As Anna digs deeper, she discovers the history of the Weeping Woman in an effort to defeat her and get back to normal life, saving her kids in the process. Anna seeks help from a local priest, Father Perez (Tony Amendola from “Annabelle” – and practically the only tie to the “Conjuring” universe) who has had history dealing with demonic entities, such as that seen in the Annabelle doll.

As a standalone horror flick, “The Curse of the Weeping Woman” would be your typical teen-scarefest, and if you like a good jump scare then you’re in the right place. Where it fails is adding anything of value to the “Conjuring” universe. Its attempt at linking it back is by referencing a few key things from the franchise, but unfortunately it feels like a late script change to give it a reason to be released theatrically. Ultimately, James Wan producing a film within the “Conjuring” universe without directing reeks a lot like INXS without Michael Hutchence – the beats remain the same but there’s nothing that stands out, it merely goes through the motions of your stock-standard horror flick.

Furthermore, “The Curse of the Weeping Woman” is choc-a-block full of horror cliches – furniture flying across the room, doors opening and slamming shut, spirits suddenly appearing in people’s faces and said people being dragged across the room. Not to mention possession and nearly drowning in the bath. Absolutely nothing about this film is an original concept and that’s where it really fails to be any kind of memorable.

• [TO BE DONE]:
1) Can you copy out the stretch of the film review from "As a standalone" through "stock-standard horror flick." word for word?
2) How might the film review go on after its final sentence? Write the next part.

• [DATA]:
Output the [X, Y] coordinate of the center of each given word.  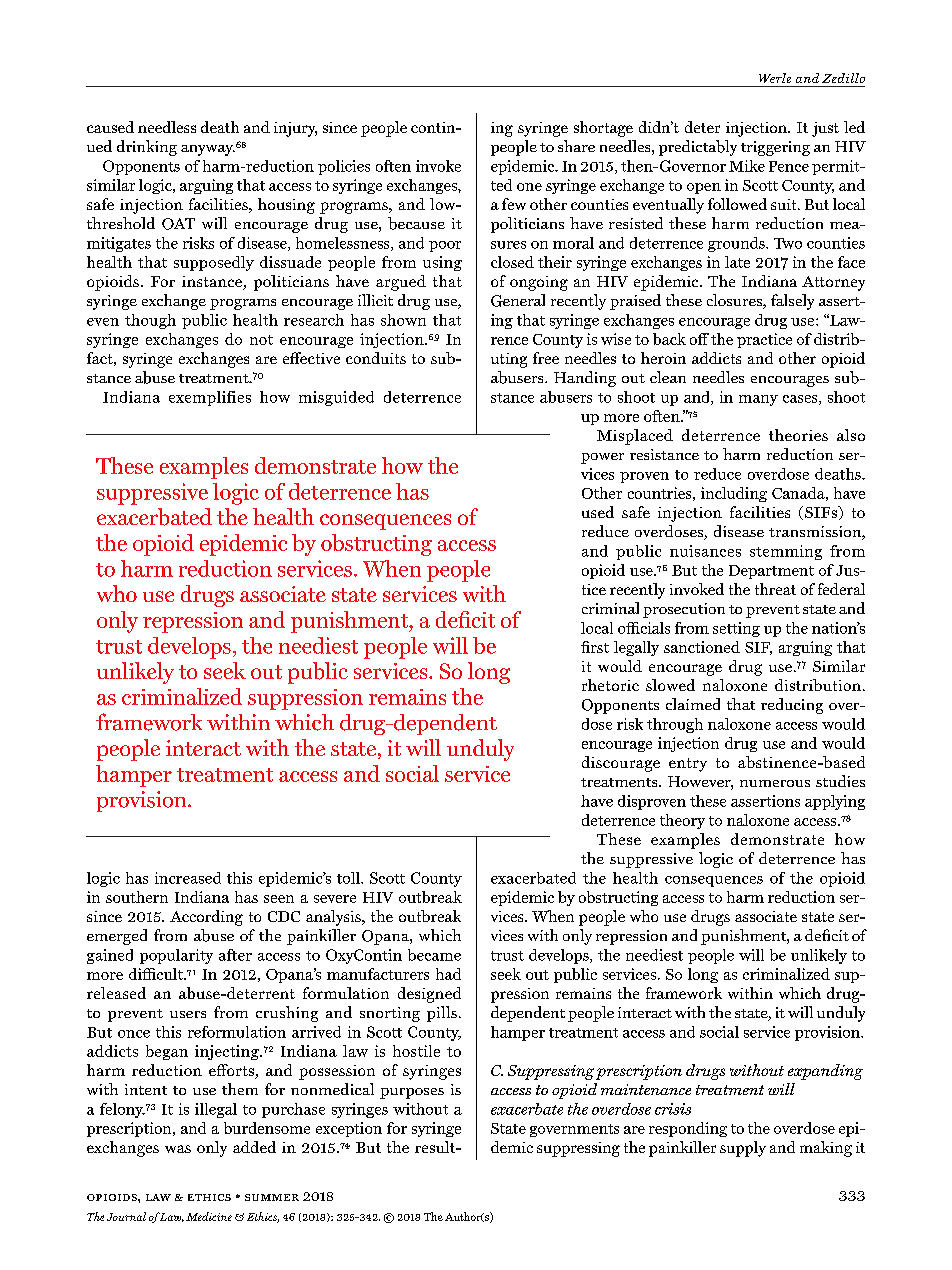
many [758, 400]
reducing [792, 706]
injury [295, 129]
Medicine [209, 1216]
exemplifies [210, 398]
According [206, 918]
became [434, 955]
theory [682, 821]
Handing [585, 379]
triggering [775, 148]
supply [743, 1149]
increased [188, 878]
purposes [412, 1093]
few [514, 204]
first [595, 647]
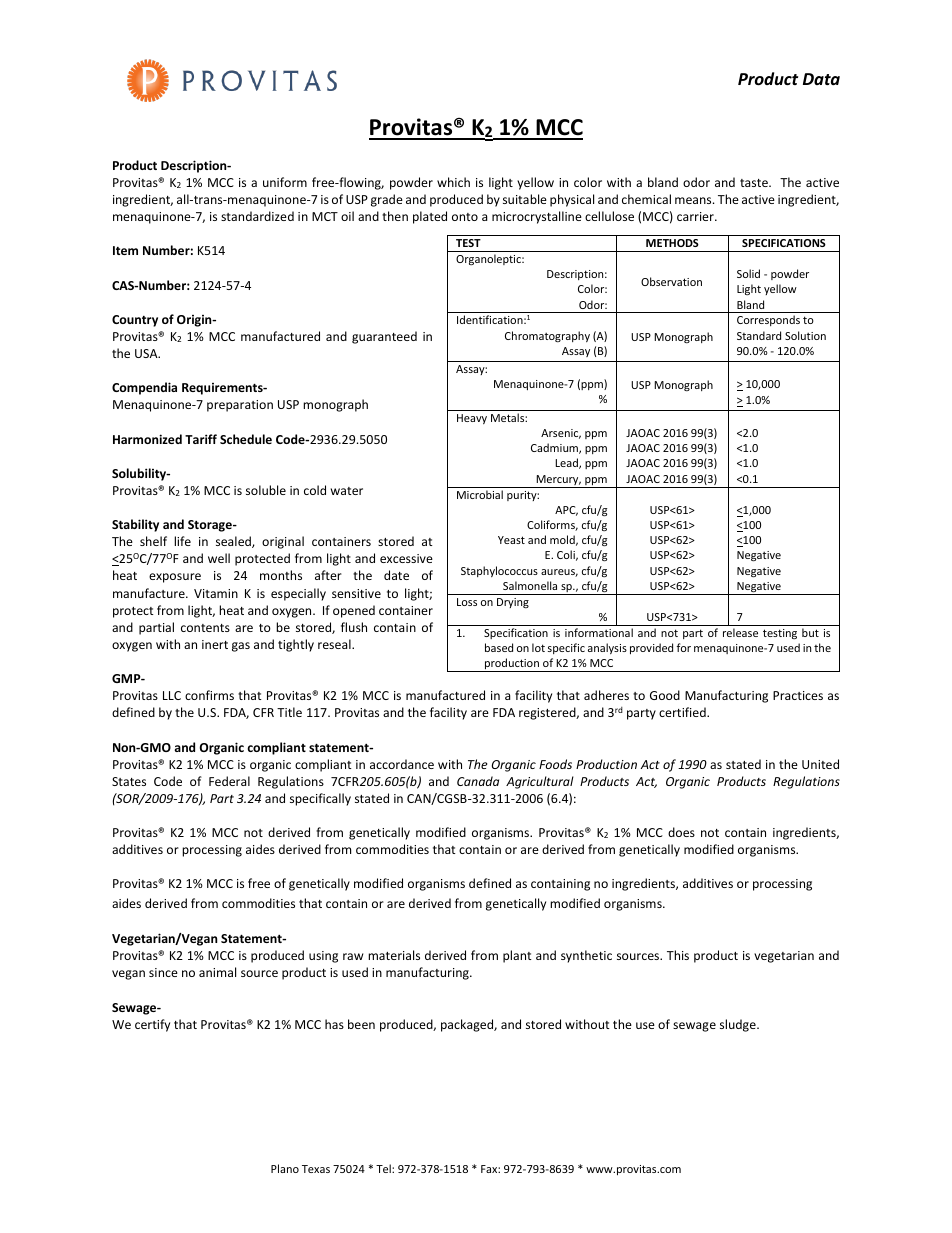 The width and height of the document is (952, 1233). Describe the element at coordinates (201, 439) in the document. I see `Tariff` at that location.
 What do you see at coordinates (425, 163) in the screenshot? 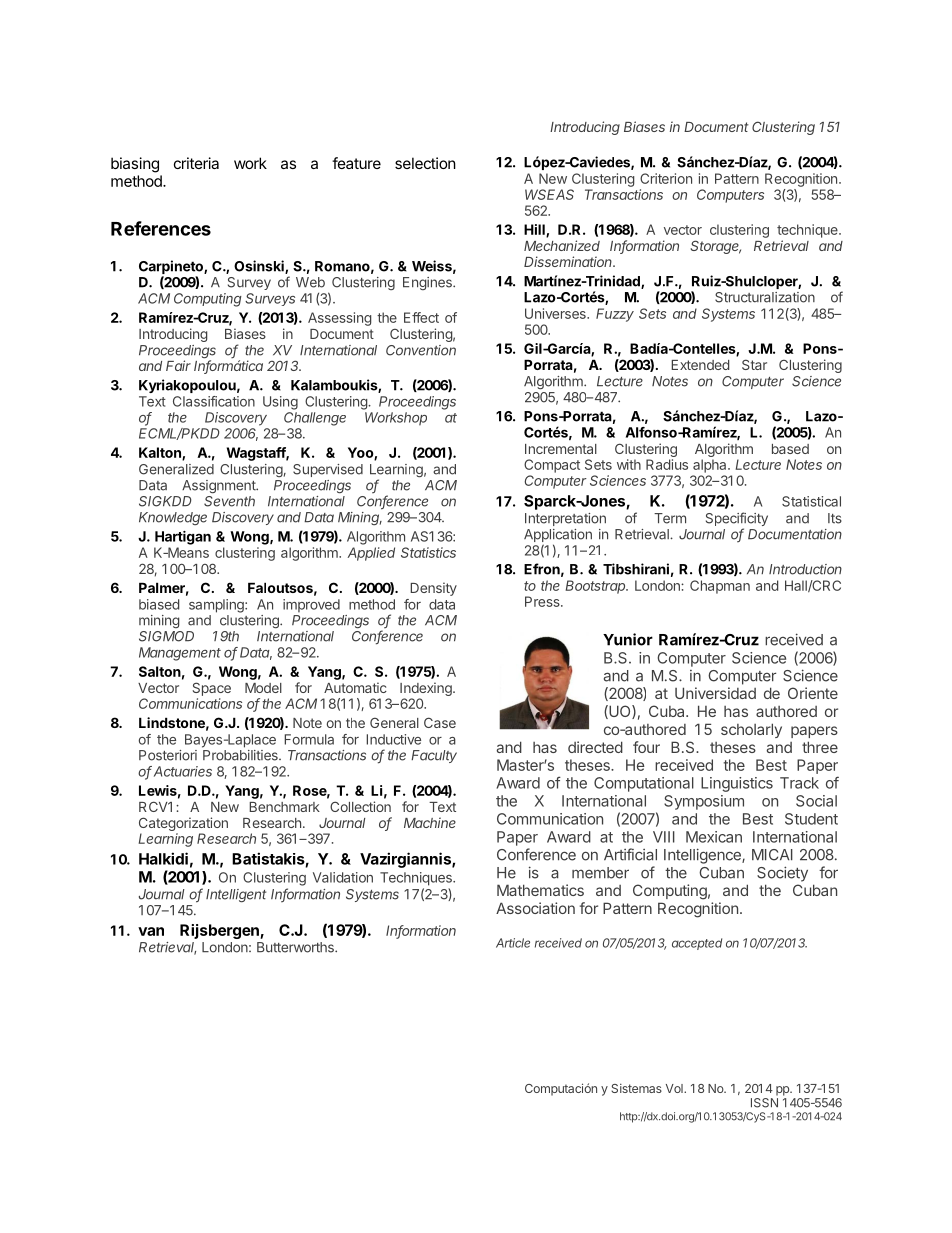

• [ANSWERS BY TASK]:
1)
As a standalone horror flick, “The Curse of the Weeping Woman” would be your typical teen-scarefest, and if you like a good jump scare then you’re in the right place. Where it fails is adding anything of value to the “Conjuring” universe. Its attempt at linking it back is by referencing a few key things from the franchise, but unfortunately it feels like a late script change to give it a reason to be released theatrically. Ultimately, James Wan producing a film within the “Conjuring” universe without directing reeks a lot like INXS without Michael Hutchence – the beats remain the same but there’s nothing that stands out, it merely goes through the motions of your stock-standard horror flick.

2)
As the film nears its climax, it becomes unnecessarily complex as they attempt to defeat the corpse bride – or La Llorona as she’s called. As with any possessed house/person flick, things ramp up very quickly, but the elements involved with facing the spirit head-on are largely complicated, to a degree that just leaves audiences scratching their heads. As a result, the film goes from mildly frightening to just plain boring, as we wait for the end. Referring to the aforementioned clichés, the back third of “Weeping Woman” throws them all into a single scene – which is why it gets so weirdly complicated.

Michael Chaves directs “Weeping Woman”, and in terms of directing style definitely has a unique take. A lot of the frights come from first-person camera view, engaging the audience as if they too were living this nightmare. Chaves is also set to direct “The Conjuring 3”, due out in 2020, so it will be interesting to see how he ties the film in to both this one and the rest of the “Conjuring” franchise.

Look, overall “The Curse of the Weeping Woman” isn’t great. It’s a weird film to shove into “Conjuring” folklore, when it probably would be more successful as a straight-to-VOD teen horror for those looking for just another mindless demonic possession film.